| Exercise |
Report each line of the material below where the word "agent" can be found.

| Excerpted data |
◆ ◆ ◆ ◆ ◆
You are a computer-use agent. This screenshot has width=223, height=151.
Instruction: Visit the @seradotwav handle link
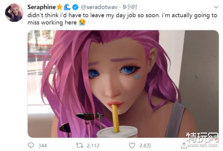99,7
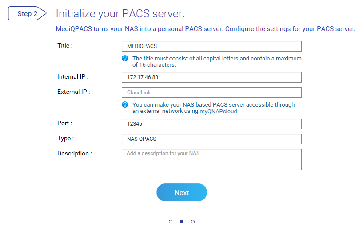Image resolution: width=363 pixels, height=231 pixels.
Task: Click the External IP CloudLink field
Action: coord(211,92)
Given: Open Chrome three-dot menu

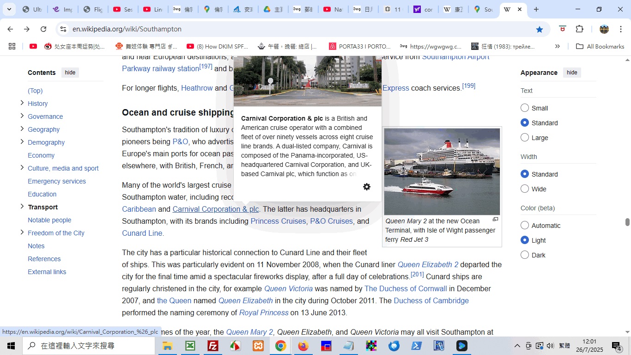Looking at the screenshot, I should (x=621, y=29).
◆ ◆ ◆ ◆ ◆
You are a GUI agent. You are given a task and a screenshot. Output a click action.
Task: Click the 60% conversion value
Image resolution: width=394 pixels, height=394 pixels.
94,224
◆ ◆ ◆ ◆ ◆
| Task output |
You are a computer-use agent. This screenshot has width=223, height=151.
You are a GUI agent. You are given a task and a screenshot. Output a click action.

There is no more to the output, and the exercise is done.